# Gunk in Plantex CSM+B Stock Solution



## aquariageek (May 27, 2006)

This is what my Plantex CSM+B stock solution looked like when I took it out of the 'fridge this morning to dose it. It is 1 tablespoon of dry fertilizer to 250ml of water.

I thought it might just need a good shake, as something may have settled, but within seconds it all accumulated at the bottom again.

Any ideas what this is? Is it okay to use? Should I make a new solution?  

Like I said I store it in the 'fridge to prevent mold.


----------



## MatPat (Mar 22, 2004)

Is this regular Plantex CSM+B or does it have the extra iron in it? It looks like some of the granules may not have dissolved when first mixed. 

I use warm water to make up my solution (2tbsp in 500ml) I add the 2 tbsp to about 400ml and shake well. I then pour this into my dosing container. There is almost always some residual in the first container. I then add another 100ml of warm water to the original container and shake well. This allows any of the stuff that settled to the bottom during the first mixing to get dissolved. I then add the 100ml to my dosing container.

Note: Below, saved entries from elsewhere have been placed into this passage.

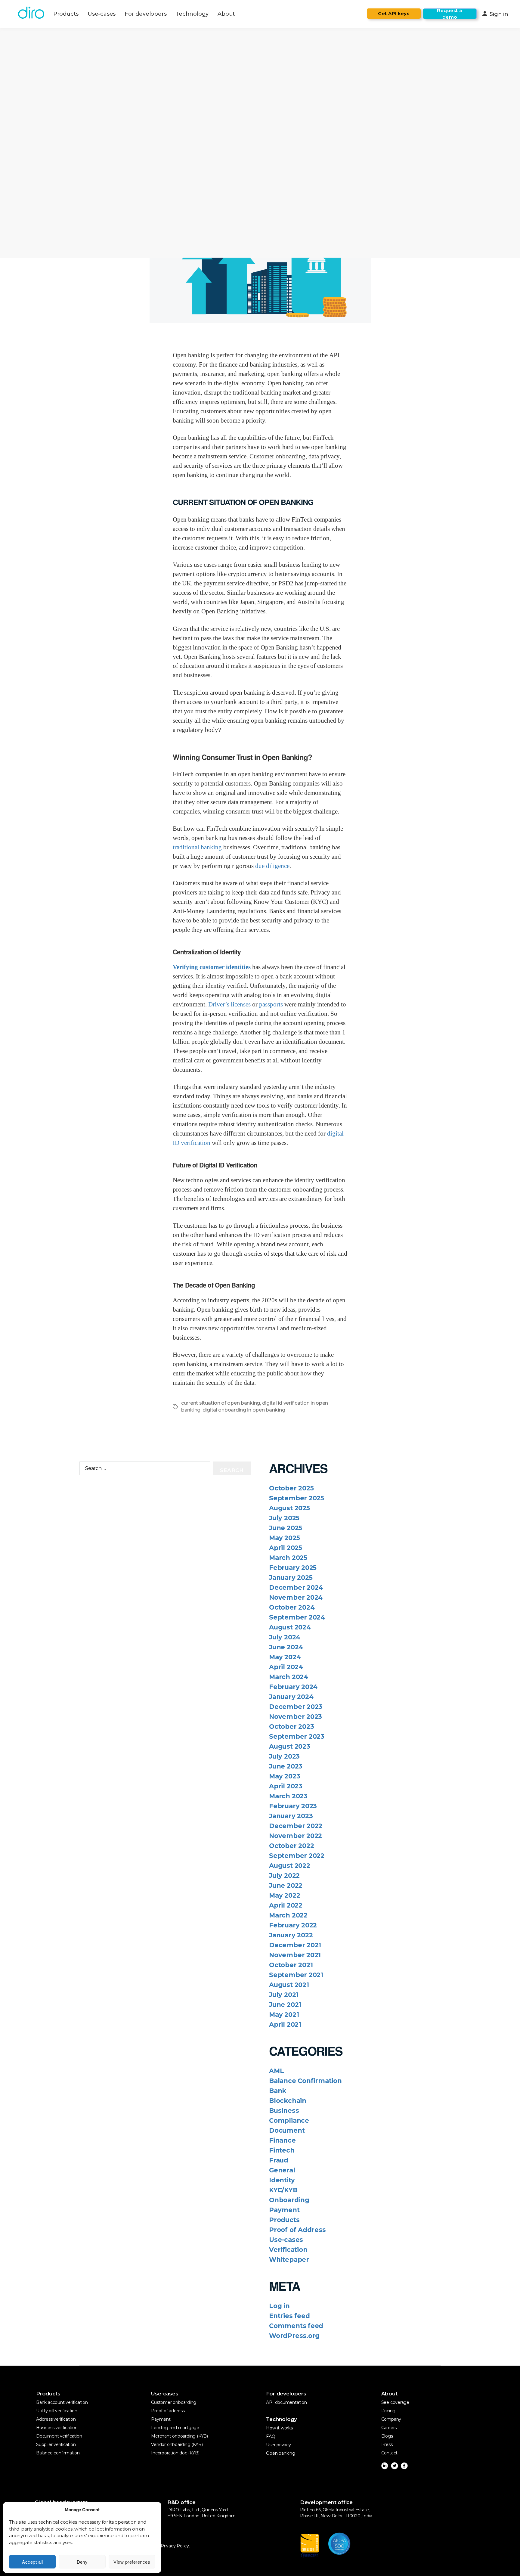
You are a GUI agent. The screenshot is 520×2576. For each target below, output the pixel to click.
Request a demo (449, 14)
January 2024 (291, 1696)
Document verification (59, 2436)
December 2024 (296, 1587)
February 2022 (293, 1925)
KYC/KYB (283, 2190)
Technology (192, 14)
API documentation (286, 2402)
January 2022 (291, 1935)
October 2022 (291, 1845)
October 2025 (291, 1488)
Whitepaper (289, 2259)
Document (287, 2130)
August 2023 (289, 1746)
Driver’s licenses (229, 1004)
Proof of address (168, 2410)
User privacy (278, 2444)
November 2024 (296, 1597)
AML (276, 2071)
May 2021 (284, 2014)
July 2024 (284, 1637)
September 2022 (296, 1855)
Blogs (387, 2436)
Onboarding (289, 2200)
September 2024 (297, 1617)
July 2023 (284, 1756)
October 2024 (291, 1607)
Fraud (278, 2160)
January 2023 (291, 1816)
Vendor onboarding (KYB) (177, 2444)
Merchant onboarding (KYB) (179, 2436)
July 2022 (284, 1875)
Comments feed (296, 2326)
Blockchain (287, 2100)
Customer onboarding (173, 2402)
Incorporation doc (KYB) (175, 2453)
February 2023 (293, 1806)
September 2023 (296, 1736)
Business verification (57, 2427)
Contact (389, 2453)
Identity (282, 2180)
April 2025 (285, 1547)
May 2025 (284, 1538)
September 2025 (296, 1498)
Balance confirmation (58, 2453)
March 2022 (288, 1915)
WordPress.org (294, 2335)
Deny (82, 2562)
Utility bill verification (56, 2410)
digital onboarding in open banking (244, 1410)
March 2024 (288, 1677)
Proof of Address (297, 2229)
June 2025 (285, 1528)
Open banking (280, 2453)
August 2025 (289, 1508)
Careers (389, 2427)
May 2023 (284, 1776)
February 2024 (293, 1687)
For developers (145, 14)
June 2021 (285, 2004)
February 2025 (293, 1567)
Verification (288, 2249)
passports (271, 1004)
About (226, 14)
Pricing (388, 2410)
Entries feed (289, 2316)
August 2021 (289, 1985)
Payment (284, 2210)
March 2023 (288, 1796)
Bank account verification (62, 2402)
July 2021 (284, 1994)
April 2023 (285, 1786)
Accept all (32, 2562)
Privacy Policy (175, 2546)
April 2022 (285, 1905)
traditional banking (197, 847)
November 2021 (295, 1955)
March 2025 (288, 1557)
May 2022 (284, 1895)
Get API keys (393, 13)
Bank (277, 2090)
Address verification (56, 2419)
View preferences (131, 2562)
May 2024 (285, 1657)
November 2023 (295, 1716)
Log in (279, 2306)
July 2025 (284, 1518)
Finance (282, 2140)
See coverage (395, 2402)
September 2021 (296, 1975)
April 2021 (285, 2024)
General (282, 2170)
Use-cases (102, 14)
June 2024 (286, 1647)
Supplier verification (56, 2444)
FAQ (270, 2436)
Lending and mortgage (175, 2427)
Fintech (282, 2150)
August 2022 (289, 1865)
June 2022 (285, 1885)
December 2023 (295, 1706)
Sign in (494, 13)
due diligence (272, 866)
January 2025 (290, 1577)
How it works (279, 2428)
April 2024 (286, 1667)
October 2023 (291, 1726)
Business (284, 2110)
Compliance (289, 2120)
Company (391, 2419)
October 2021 (291, 1965)
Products (66, 14)
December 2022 (295, 1826)
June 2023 (285, 1766)
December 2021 (295, 1945)
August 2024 (290, 1627)
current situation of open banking (220, 1403)
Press (387, 2444)
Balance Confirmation (305, 2081)
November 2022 (295, 1836)
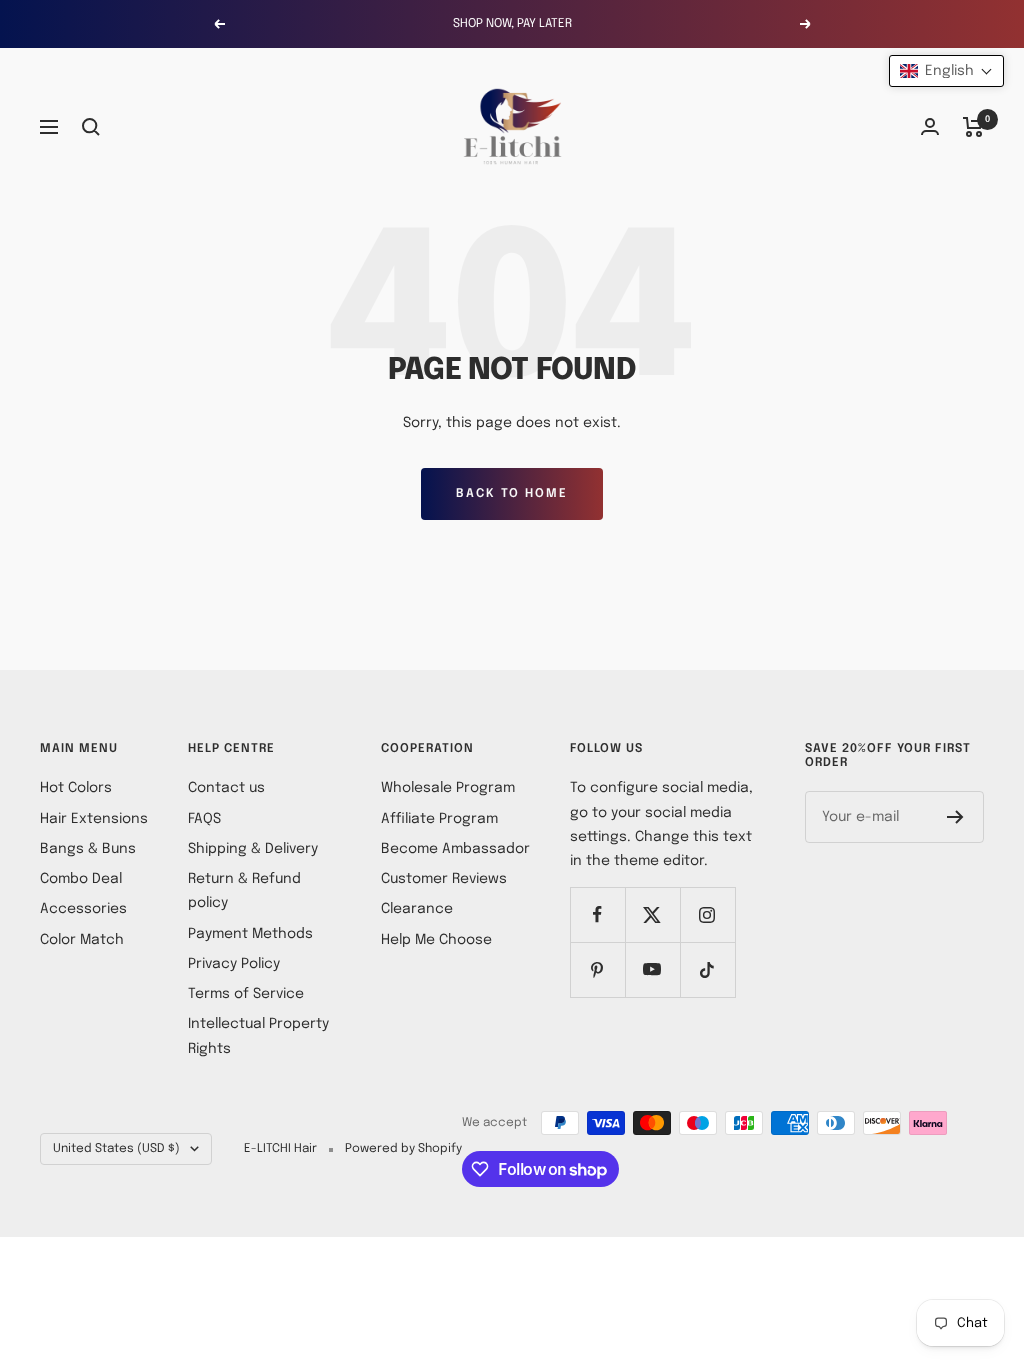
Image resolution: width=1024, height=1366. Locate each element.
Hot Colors (76, 788)
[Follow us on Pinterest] (597, 969)
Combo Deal (81, 879)
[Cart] (973, 127)
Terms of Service (246, 994)
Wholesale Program (448, 788)
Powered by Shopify (403, 1149)
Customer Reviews (444, 879)
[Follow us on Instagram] (707, 914)
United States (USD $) (116, 1149)
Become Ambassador (455, 849)
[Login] (930, 126)
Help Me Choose (436, 940)
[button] (946, 71)
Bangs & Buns (88, 849)
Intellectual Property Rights (258, 1036)
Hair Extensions (94, 819)
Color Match (82, 940)
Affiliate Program (439, 819)
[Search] (91, 127)
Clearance (417, 909)
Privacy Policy (234, 964)
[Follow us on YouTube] (652, 969)
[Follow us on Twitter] (652, 914)
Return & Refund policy (244, 891)
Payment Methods (250, 934)
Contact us (226, 788)
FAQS (204, 819)
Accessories (83, 909)
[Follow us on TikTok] (707, 969)
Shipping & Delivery (253, 849)
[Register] (955, 817)
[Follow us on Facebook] (597, 914)
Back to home (512, 494)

I don't know if it would be a good idea to warm the solution with a microwave, but you may be able to stick the rubbermaid conatiner (same thing I use to mix my ferts in) in a pot of warm water on your stove and heat it that way. I think if you try this, you will find that everything mixes up better. I don't keep my Plantex CSM+B in the fridge so I cannot say for sure if the particles will precipatate out of solution when stored cold.


----------



## bigstick120 (Mar 8, 2005)

I would use it, I also wouldnt store it in a clear container. I think it degrades the solution. That maybe what you are seeing. How long have you had that solution?


----------



## aquariageek (May 27, 2006)

bigstick120 said:


> I would use it, I also wouldnt store it in a clear container. I think it degrades the solution. That maybe what you are seeing. How long have you had that solution?


2 Weeks.


----------



## David W. A. (Aug 22, 2006)

Try diluting your mix ratio with more water, i.e., provide more water for the solids to dissolve in. You are using the exact type of container I use, and I mix 9 doses for a 120 gal tank in the container, each dose is 100 ml. 

I get a little bit of drop out, but it mixes easily with a single shake.


----------



## Gomer (Feb 2, 2004)

> I took it out of the 'fridge this morning


The solubility of salts (all these things we dose are salts) is temperature dependent. As a solution gets colder, less of a salt can disolve in it.
When you initially mixed your solution, you were probably able to get everything disolved and when it cooled, salts precipitated out.


----------